***** TRECHO DO TEXTO *****
Essa não é a única polêmica em que o filme esteve envolvido. Com muitas mãos mexendo no roteiro - dentre elas, as dos integrantes do Queen Bryan May e Roger Taylor -, o ator que faria o personagem principal foi trocado duas vezes (a primeira opção era Sacha Baron Cohen) e a direção mudou de mãos com mais de 70% do filme rodado. Sabia-se, quando foi lançada, que a obra poderia carecer de regularidade.

Idas e vindas de diretores e atores, e frisson LGBT à parte, o filme é uma tentativa de condensar a trajetória do Queen - e com uma lupa na vida de Freddy Mercury - com a estrutura clássica de uma cinebiografia. Da vida comum de um trabalhador suburbano inglês ao estrelato. Os primeiros shows, as brigas, o momento em que convites para gravações solo ameaçam a carreira do grupo. Alguns fatos, são, aliás, contestados por conhecedores da carreira do Queen - como a briga que antecede uma suposta separação. E justificados pelos fãs como “licença poética”.

O filme acrescenta pouco na lista de cinebiografias memoráveis do cinema. Denota que de fato contar uma história de uma banda com começo, meio e fim tem pouco de novo. Falta personalidade, um problema talvez consequente das muitas mãos no roteiro e na direção. Seria mais um filme mediano não fosse o que Freddy Mercury representa no panteão do rock mundial, o quão carismático era, e a extraordinária atuação de Rami Malek, que conseguiu representar com extrema competência alguém que muitos consideravam inimitável.
***** CONTEÚDO DOS DADOS *****
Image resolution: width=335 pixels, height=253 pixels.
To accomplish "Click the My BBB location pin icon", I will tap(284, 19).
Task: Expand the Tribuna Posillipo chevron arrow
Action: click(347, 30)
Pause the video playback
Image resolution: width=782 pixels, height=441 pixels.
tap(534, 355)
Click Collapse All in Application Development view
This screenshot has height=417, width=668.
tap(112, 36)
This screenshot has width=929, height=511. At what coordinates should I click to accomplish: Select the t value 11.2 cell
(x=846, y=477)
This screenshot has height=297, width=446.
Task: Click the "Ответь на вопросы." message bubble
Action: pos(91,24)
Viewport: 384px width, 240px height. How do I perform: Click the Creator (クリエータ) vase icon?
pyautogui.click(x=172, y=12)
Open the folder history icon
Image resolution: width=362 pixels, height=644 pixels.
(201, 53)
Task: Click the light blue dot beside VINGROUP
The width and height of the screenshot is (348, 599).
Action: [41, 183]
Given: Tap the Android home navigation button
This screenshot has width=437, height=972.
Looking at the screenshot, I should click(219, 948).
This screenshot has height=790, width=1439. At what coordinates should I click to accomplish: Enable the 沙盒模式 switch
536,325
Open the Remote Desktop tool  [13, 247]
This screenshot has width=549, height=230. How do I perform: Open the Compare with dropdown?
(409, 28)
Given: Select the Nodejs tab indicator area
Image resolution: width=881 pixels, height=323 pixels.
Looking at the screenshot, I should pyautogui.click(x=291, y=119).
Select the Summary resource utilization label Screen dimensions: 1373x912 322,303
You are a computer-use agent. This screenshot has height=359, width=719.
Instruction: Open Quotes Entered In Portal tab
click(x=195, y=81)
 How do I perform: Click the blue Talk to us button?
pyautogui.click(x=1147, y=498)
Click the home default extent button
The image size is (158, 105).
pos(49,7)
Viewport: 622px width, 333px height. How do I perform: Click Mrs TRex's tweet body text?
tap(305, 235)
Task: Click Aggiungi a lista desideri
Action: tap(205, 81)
*****
Reproduza na íntegra, sem qualquer alteração, o texto sobre o filme do Queen. Os registros constituem um material à parte, independente do texto.

Essa não é a única polêmica em que o filme esteve envolvido. Com muitas mãos mexendo no roteiro - dentre elas, as dos integrantes do Queen Bryan May e Roger Taylor -, o ator que faria o personagem principal foi trocado duas vezes (a primeira opção era Sacha Baron Cohen) e a direção mudou de mãos com mais de 70% do filme rodado. Sabia-se, quando foi lançada, que a obra poderia carecer de regularidade.

Idas e vindas de diretores e atores, e frisson LGBT à parte, o filme é uma tentativa de condensar a trajetória do Queen - e com uma lupa na vida de Freddy Mercury - com a estrutura clássica de uma cinebiografia. Da vida comum de um trabalhador suburbano inglês ao estrelato. Os primeiros shows, as brigas, o momento em que convites para gravações solo ameaçam a carreira do grupo. Alguns fatos, são, aliás, contestados por conhecedores da carreira do Queen - como a briga que antecede uma suposta separação. E justificados pelos fãs como “licença poética”.

O filme acrescenta pouco na lista de cinebiografias memoráveis do cinema. Denota que de fato contar uma história de uma banda com começo, meio e fim tem pouco de novo. Falta personalidade, um problema talvez consequente das muitas mãos no roteiro e na direção. Seria mais um filme mediano não fosse o que Freddy Mercury representa no panteão do rock mundial, o quão carismático era, e a extraordinária atuação de Rami Malek, que conseguiu representar com extrema competência alguém que muitos consideravam inimitável.